Okay... I agree, that had been sitting there for a while.
Eveything is pretty much the same, except of course a new job.
I'm working at another restaurant, Willie's. I like it okay :-).
The one thing that's new and exciting for me, is that I passed my GED test! I just found out yesterday, Hehehe. I thought I was going to fail it, but.... I DIDN'T. So, now I can get started with school. WHOO HOO!
Bennigans and Stake and Ale closed down...
They didn't give us any kind of warning. I was getting ready to go into work when my friend calls me and is like "Hey, Bennigans closed down nation wide." I was speachless, lol.
Now I get to find a new job!
I was just going to go get another waitressing job, but my mom has been telling me I need to get some kind of office job. Plus I do have Tendonitise in the beck of my knee. So, maybe I should find something where I'm not constantly walking on it.
So, the past few months have been kinda hard.
It's weird being 18 and being out in the world, having to make your own decisions. I miss not having the option of making a bad decision. Now I know I've made plenty.
There was a point where everything seemed perfect, I had my friends my family, I had just started my job and felt great about myself. It's all gone down hill, because I've made bad decisions. I feel like I've grown apart from childhood friends, just cause we've gotten older and gone different ways. I've lost a very close friend, completely. I've lost reputation.
It doesn't seem to matter that I've tried to do better, I still have baggage. So, now... I'm tired of trying to convince other people that I'm not this horrible person. (then again, that's probably exactly what I'm trying to do in this blog).
I've come to realize as much as I want everyone to believe I'm not a horrible person... I can't convince everyone...
All I can worry about is God, and my family, cause they're the ones that are always going to be there for me.
I do love the friends that I have. Unfortunately, the Christian friends that I have, aren't as close as I'd like them to be.
Anyways... On a brighter note... I moved up at Bennigans, whoo hoo! I'm excited... I think I'll have fun waiting tables.
I found out I like being busy and talking to new people.
I still plan on going to Dental Hygiene school.
I wish I had taken my GED test sooner, but I procrastinated and ended up having to wait till the fall. So, come August we'll see if I pass! Then comes the rest of it. I'm excited!
I don't know if anyone actually gets on here anymore, but I hope everyone is doing well.
I'm sorry you're having trouble trying to gain some reputation after your bad decisions. We all make mistakes in our lives. The most important part about mistakes is learning from them and openly seeking forgiveness for those mistakes.
Unfortunately, some people don't understand that your mistakes are no worse than some of theirs in God's eyes. God will forgive anyone anything if they try their very best to change what was wrong.
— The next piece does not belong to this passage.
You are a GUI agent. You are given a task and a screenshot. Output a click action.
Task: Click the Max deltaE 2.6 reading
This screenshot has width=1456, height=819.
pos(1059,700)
It's too bad people aren't as generous and loving as our God-
especially Christians who get to see God's love in action first hand. We so easily forget what the Lord has done for us.
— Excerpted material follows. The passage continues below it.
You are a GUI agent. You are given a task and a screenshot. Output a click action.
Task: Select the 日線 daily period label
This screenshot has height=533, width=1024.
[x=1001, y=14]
I hope things begin to turn around for you and you find the forgiveness you're seeking. I'm glad to hear that your job's going well and it's cool that you'll be starting Dental Hygiene school!
Well... Daniel's starting his Air Traffic Control job in Denver, and before he can actually start, he has to go through 2 months of training in Oklahoma City. So after we're finished with training, we're moving on out to Denver. And we decided to go there because it's pretty and far away from a lot of things (or people) holding us back.
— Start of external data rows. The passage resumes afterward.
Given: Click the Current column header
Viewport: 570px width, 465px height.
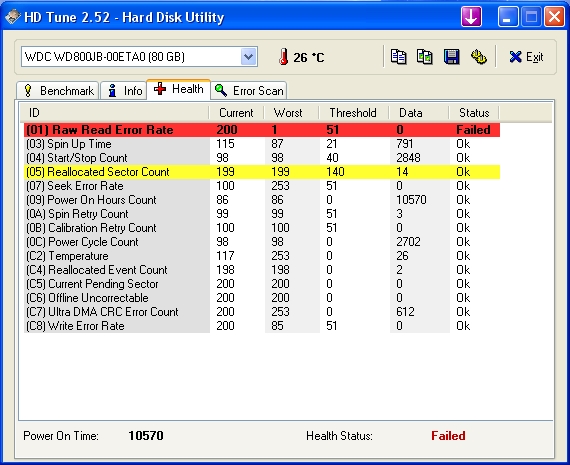Looking at the screenshot, I should click(236, 113).
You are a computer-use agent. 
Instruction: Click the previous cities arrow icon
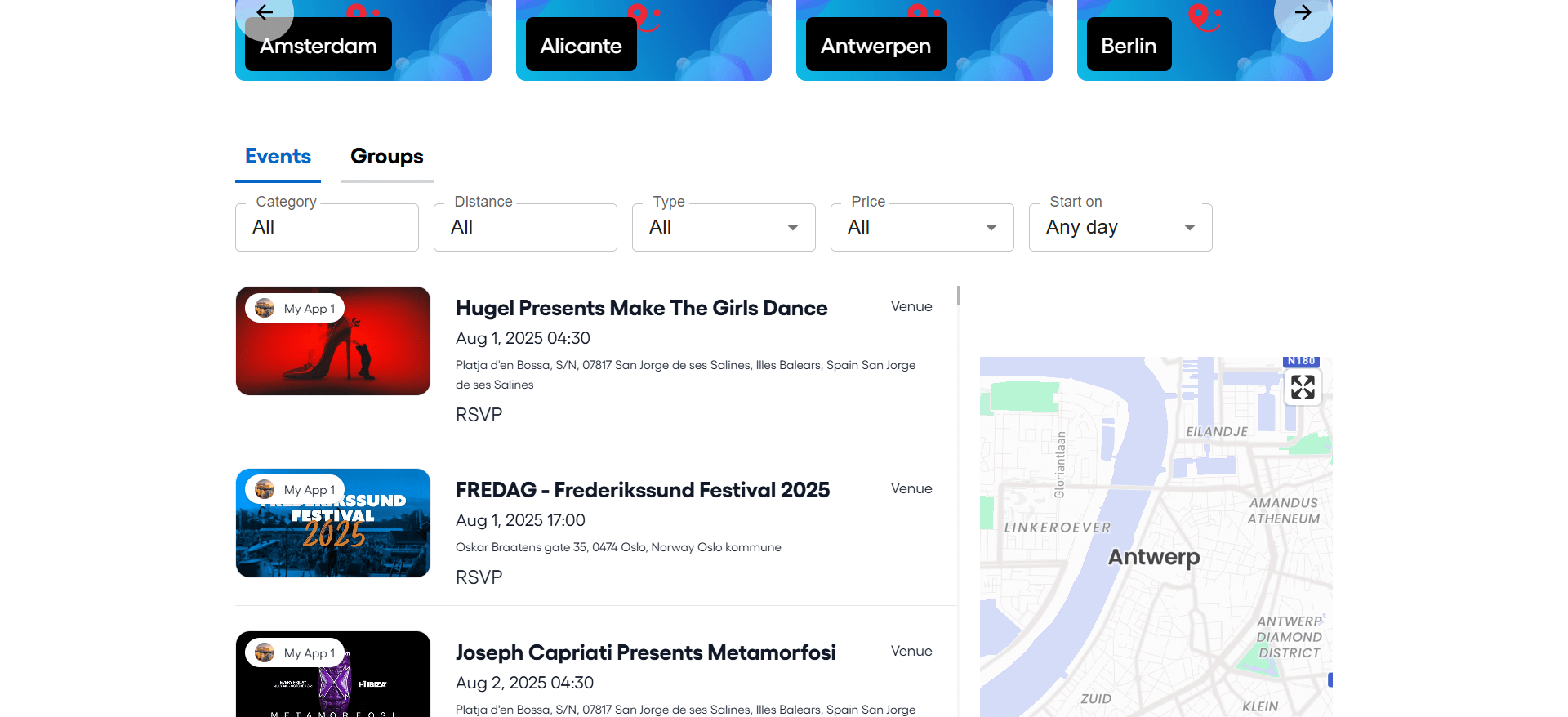coord(265,12)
So I was fallowed tonight....
I was two minutes from my house when I noticed a truck parked with it's lights on, in the clearing off the side of the road, in the trees. It was like where they have the pipe lines and stuff.
A few seconds later I noticed those same head lights on the road and gaining on me.
I sped onto the first street on the way home. Made a speedy turn on the next and waited to see if it was still behind me.
Sure enough it was still gaining...
Made another speedy turn onto my street and sped into my drive way. Turned off my lights and parked. I waited to see if they were actually following me. Sure enough, there they were.
They sped down the end of my street and turned around, and left.
This is what I get for coming home at 1:30 in the morning...
Not going to lie, this is a lesson learned.